Por su culpa me enamoré del juego ciencia. Era apenas un niño cuando supe de Fischer, el rey de los desplantes, y me vi –como él– olvidando la escuela con aquel lapidario argumento de que “los profesores son unos incapaces”. Pasó el tiempo, pasó el águila de siempre por el mar, y en plena adolescencia me estremeció Kasparov, pura y dura vehemencia intelectual, en sus duelos contra la gélida oposición de Tolia Karpov.

Habría que ser demasiado envidioso para no envidiarlos. Fischer era un carácter. Kasparov, un animal competitivo. En el florecimiento de la Guerra Fría, el norteamericano se enfrentó a la rutilante, inigualable escuela de la URSS, y la venció aplastantemente desde la provechosa soledad del estudio individual. Mientras, el azerí significó el hijo del cambio, la cara deportiva de una Perestroika que enfrentó al niño mimado del PCUS en una porfía más mediática y trascendental que las que sostuvieron Alí-Frazier, Johnson-Bird o Sampras-Agassi.

Fischer fue irrepetible desde su proverbial aspereza. Desnucó en matches sucesivos a Taimanov y Larsen, liquidó a Petrosian y llegó a la disputa del trono de Spassky con la tranquilidad del que no pide tregua porque siente que no la necesita. “Nos hemos enfrentado cinco veces. Él venció en tres ocasiones e hicimos dos tablas. Pero yo soy más fuerte y un match largo me va a favorecer”. Así rompió 35 años de dominación soviética en el ajedrez para convertirse en el primer americano de la historia que alcanzó el Campeonato del Mundo.
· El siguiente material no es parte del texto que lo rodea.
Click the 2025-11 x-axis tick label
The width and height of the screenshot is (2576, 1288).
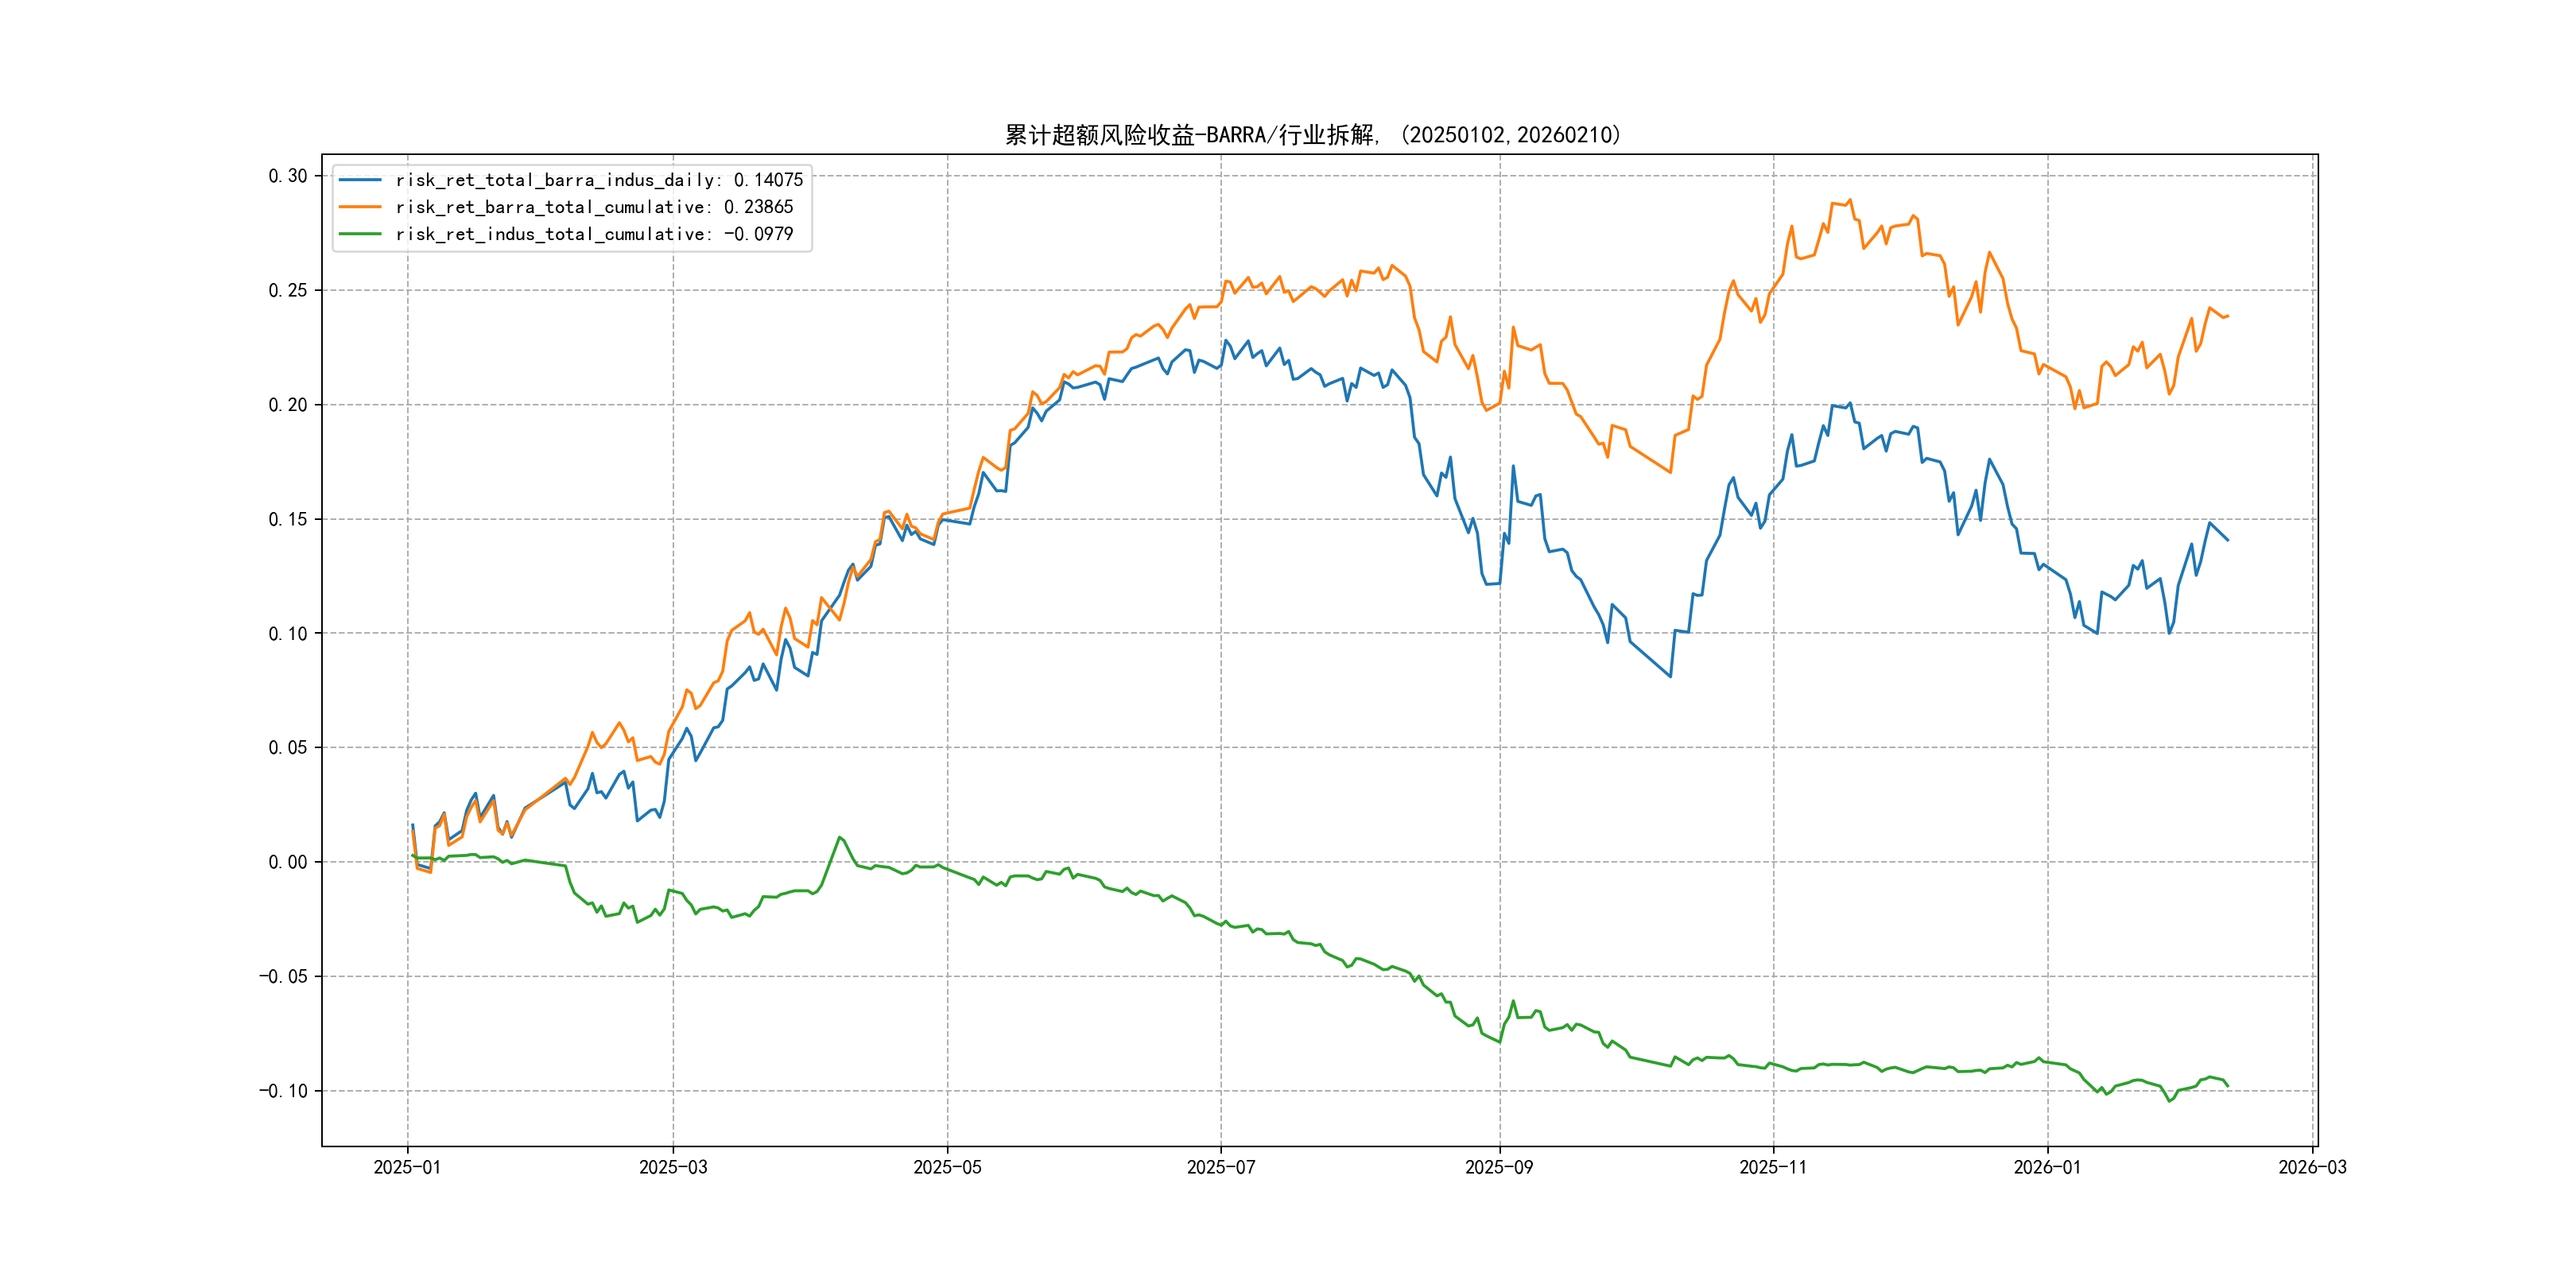1773,1167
Para mi gusto, se trató de una máquina de pensamiento en carne y hueso cuyo estilo vivía de una mezcla de hondura teórica, ambición irrefrenable, certeza táctica, saciedad estratégica y ciega autoconfianza. Podía recrear de memoria cada partida jugada de 1898 en adelante. Lloraba como un bebé si lo vencían. En Bobby Fischer, razón y locura se daban la mano hasta llenar su biografía de contradicciones, edificando de manera simultánea el mito del genio en estado natural y la leyenda negra del villano. Héroe y antihéroe. Cara y cruz. Dios y mortal. Al final del camino, cinco personas fueron a sus funerales. Tenía 64 años, uno por cada escaque del tablero.
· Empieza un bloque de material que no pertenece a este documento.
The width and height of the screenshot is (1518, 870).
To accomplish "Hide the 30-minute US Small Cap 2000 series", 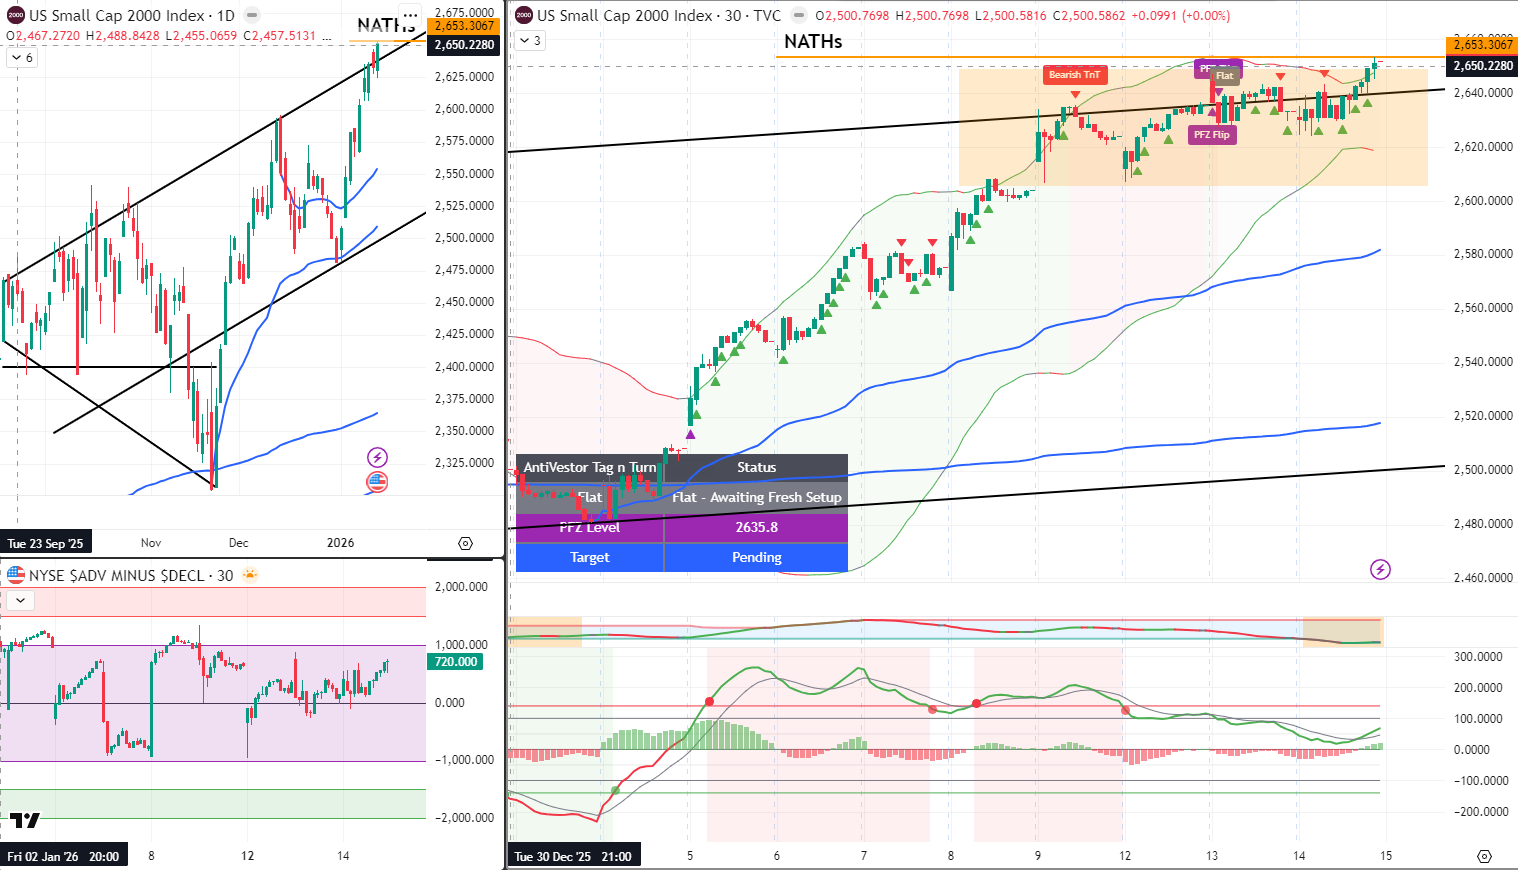I will [x=797, y=16].
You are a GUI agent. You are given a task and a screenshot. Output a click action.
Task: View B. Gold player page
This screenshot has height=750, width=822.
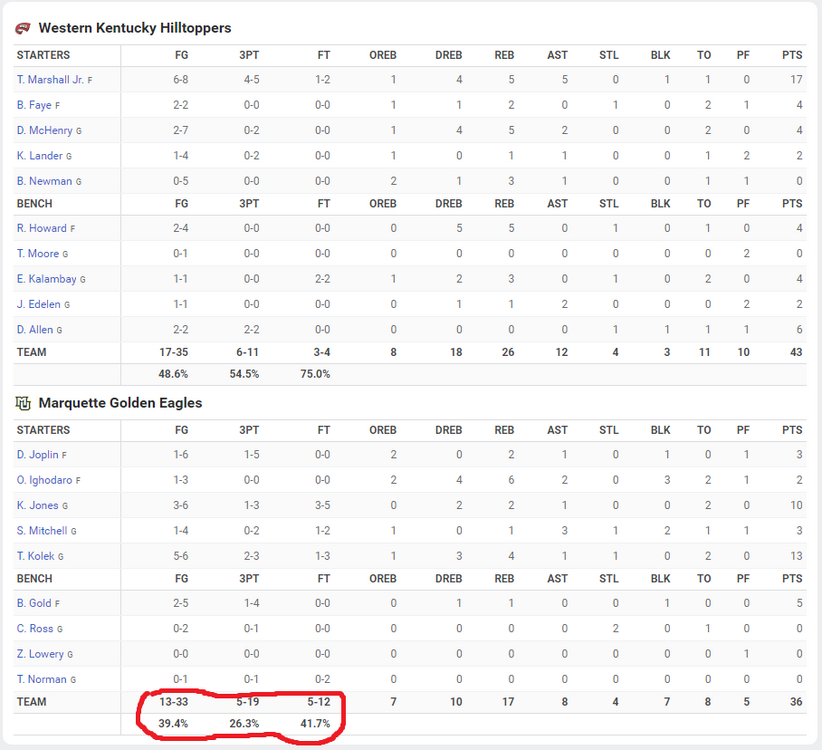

Igualmente, Kasparov es un personaje único. Modélico. Un comodín contra el aburrimiento, la producción en serie y el temor (o la tirria) a parecerse a los demás. Ningún campeón mundial se coronó más joven, ni nadie consiguió ejercer –Michael Jordan aparte– un predominio tan avasallador a costa de su generación. Tan solo Karpov levantaba la cabeza cuando Garri se enfadaba, pero siempre estuvo claro que a Kasparov le asistían razones para sobresaltar y someter. Aun las computadoras lo supieron.

Hizo lo que le vino en ganas. Número uno durante casi veinte años, némesis de la FIDE, recordista en coeficiente ELO hasta que Magnus Carlsen, su discípulo, lo rebasara. Ganaba donde iba, sonreía –apretados los dientes– dondequiera que jugaba. Decir su nombre era decir Satán, Luzbel, la muerte del que se le cruzaba, mesa por medio y piezas de colores encontrados. Bien lo sabe Topalov, contra quien calculó ¡18 movimientos! antes de un sacrificio de torre en Wijk aan Zee, años noventa. Le decían El Ogro, y muy difícilmente exageraban.

MI VOTO: Bobby Fischer. ¿Que era misógino? Verdad. ¿Y paranoico? También. ¿Antisemita? Sí, confeso. Pero por encima de todos sus defectos –sus sonoros y horribles defectos-, los que saben amar el ajedrez sienten veneración eterna por su juego. Yo llegué al ajedrez por este hombre, y se lo debo.